Uncountable’s Chemical Search tool allows users to efficiently search for specific molecules within the platform’s database by scanning ingredients or experiments that include chemical structures. This feature streamlines the process of finding and analyzing compounds. To access the tool, press Control + K and type “Chemical Search.”
From the Chemical Search page, users can search for molecules within the platform based on a SMILES string or chemical structure drawing. Search results can be filtered or limited by specifying search type and similarity levels.
Filters
First, add an optional filters to limit your search (1). Like listing filters, Chemical Search filters can apply to all entities within the platform. For example, by adding a Experiment Creator filter, users could search through only experiments created by a specific individual.
Search Type
Then, refine your search by selecting one of three search types (2):
- Equality: Results include only exact matches of the chemical structure or SMILES string.
- Similarity: Results include molecules of Low, Medium, High, or Custom similarity.
- Substructure: Results include molecules containing the chemical structure or SMILES string. When using a this search type, users can also input SMARTS or functional group search inputs.
Similarity
When using the Similarity search, users can specify the number of results to return, based on their similarity to the input chemical structure or SMILES string (3).
- Low: Results include molecules with a low similarity and above.
- Medium: Results include molecules with a medium similarity and above.
- High: Result include only molecules with a high similarity.
- Custom: Input a custom similarity level (i.e. inputing 0.8 will result in only molecules with an 80% similarity and above).
Search Input
Next, select a search input type (4):
- Drawing: Use the Drawing tool to search for molecules based on their similarity to a chemical structure. You can also use it to locate a molecule by drawing a substructure.
- SMILES: Use the SMILES input to search for molecules based on their exact structure. You can also use string inputs to find molecules that contain a specific substructure.
Drawing
If using the Drawing search input, users can utilize the interactive drawing tool at the bottom of the Chemical Search page to sketch out a chemical structure or substructure. The drawing tool supports a variety of chemical symbols and bonds, allowing users to construct molecules in detail.

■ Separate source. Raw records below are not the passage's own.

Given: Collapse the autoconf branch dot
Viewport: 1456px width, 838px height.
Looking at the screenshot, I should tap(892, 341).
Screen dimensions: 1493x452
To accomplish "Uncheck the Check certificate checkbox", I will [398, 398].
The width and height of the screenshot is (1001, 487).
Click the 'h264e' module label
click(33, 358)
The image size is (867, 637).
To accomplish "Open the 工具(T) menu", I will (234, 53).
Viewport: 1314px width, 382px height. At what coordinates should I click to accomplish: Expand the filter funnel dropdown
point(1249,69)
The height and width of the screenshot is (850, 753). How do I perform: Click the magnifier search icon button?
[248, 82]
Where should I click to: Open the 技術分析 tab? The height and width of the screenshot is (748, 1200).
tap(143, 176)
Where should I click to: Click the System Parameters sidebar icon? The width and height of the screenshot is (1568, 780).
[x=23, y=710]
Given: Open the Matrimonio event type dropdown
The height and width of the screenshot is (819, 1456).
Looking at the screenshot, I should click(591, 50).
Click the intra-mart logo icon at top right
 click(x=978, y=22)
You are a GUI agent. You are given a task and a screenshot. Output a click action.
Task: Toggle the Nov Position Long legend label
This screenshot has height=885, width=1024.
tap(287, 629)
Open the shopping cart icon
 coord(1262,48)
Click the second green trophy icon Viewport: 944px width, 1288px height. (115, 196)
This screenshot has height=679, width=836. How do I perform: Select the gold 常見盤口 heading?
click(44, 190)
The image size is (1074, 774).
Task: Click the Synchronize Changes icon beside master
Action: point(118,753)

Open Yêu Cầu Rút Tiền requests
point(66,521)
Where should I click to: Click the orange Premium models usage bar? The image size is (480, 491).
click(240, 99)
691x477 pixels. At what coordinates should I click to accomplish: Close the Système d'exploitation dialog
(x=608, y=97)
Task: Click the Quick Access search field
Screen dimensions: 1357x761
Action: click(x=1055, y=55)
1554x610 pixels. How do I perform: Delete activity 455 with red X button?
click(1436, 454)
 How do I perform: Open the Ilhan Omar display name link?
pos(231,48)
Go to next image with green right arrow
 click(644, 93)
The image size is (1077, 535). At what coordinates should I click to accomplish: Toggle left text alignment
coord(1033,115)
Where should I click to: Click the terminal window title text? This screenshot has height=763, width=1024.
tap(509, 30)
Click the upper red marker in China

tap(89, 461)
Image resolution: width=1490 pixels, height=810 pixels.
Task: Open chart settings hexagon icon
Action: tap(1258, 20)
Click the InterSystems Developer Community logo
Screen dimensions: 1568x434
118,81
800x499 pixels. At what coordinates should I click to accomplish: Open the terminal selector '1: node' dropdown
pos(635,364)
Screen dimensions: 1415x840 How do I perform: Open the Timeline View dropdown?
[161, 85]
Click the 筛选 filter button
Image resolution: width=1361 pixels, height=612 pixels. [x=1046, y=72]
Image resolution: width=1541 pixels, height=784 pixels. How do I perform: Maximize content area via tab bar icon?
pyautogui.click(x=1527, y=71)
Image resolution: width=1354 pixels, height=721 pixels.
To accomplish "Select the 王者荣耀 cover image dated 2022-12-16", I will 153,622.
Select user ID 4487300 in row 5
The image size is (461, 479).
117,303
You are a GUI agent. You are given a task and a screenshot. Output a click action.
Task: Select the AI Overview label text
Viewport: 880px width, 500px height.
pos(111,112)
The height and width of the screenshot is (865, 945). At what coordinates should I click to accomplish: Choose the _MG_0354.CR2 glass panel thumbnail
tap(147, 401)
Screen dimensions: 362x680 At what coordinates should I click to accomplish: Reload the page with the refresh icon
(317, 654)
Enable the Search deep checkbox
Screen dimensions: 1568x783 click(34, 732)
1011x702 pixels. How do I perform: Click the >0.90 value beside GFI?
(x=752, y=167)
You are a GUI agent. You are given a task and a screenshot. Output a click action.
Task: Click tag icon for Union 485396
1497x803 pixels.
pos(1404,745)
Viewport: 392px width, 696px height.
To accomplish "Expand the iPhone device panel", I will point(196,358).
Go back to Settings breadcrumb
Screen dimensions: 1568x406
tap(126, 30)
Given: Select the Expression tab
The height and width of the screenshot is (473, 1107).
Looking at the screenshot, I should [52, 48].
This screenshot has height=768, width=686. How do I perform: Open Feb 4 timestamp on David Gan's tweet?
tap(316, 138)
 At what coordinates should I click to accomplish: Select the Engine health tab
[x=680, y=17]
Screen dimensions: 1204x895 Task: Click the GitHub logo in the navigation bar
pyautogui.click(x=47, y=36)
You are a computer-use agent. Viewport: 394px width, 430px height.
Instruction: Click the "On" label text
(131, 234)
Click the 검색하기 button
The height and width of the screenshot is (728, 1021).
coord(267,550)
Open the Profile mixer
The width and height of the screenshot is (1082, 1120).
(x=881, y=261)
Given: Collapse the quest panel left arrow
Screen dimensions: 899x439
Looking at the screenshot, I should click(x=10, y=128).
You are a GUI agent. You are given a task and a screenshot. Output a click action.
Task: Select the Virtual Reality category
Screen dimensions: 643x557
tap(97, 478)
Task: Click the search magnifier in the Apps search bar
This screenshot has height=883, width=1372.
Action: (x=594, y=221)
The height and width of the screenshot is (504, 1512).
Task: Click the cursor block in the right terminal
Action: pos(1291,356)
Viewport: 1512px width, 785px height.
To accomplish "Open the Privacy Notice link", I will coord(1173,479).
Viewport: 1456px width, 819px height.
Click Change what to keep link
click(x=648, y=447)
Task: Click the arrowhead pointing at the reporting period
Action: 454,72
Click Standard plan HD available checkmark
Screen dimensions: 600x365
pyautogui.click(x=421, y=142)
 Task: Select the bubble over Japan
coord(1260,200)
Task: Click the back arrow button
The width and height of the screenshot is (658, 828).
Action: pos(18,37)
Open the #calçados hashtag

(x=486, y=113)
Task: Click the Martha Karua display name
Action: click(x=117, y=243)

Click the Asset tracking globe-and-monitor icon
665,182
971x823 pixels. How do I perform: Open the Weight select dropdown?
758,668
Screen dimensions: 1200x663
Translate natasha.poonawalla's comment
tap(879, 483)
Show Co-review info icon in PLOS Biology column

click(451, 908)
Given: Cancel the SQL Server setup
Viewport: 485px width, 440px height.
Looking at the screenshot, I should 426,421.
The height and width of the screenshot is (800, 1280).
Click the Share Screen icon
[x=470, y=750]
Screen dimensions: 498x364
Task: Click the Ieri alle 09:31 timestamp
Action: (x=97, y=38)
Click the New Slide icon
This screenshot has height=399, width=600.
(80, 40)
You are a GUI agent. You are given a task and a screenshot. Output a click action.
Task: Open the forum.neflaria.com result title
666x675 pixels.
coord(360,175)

Once a structure is drawn, the tool will search for matches or similar molecules within the platform’s database based on the search type and similarity level selected. This feature is especially useful for identifying molecules with specific functional groups or similar structural patterns.
SMILES
If using the SMILES search input, users can input the exact SMILES (Simplified Molecular Input Line Entry System) string of a molecule to search for a specific structure. SMILES strings offer a linear representation of molecular structures, which can be used to find exact matches, substructures, or molecules with similar compositions. This method is ideal for users who already have a known SMILES string or want to identify molecules by their precise arrangement.
An example of a SMILES string for ethanol (a simple alcohol) is:
CCO
- C represents a carbon atom.
- O represents an oxygen atom.
- The two C‘s represent the two carbon atoms in the ethanol molecule, and O represents the hydroxyl group (-OH) attached to the second carbon.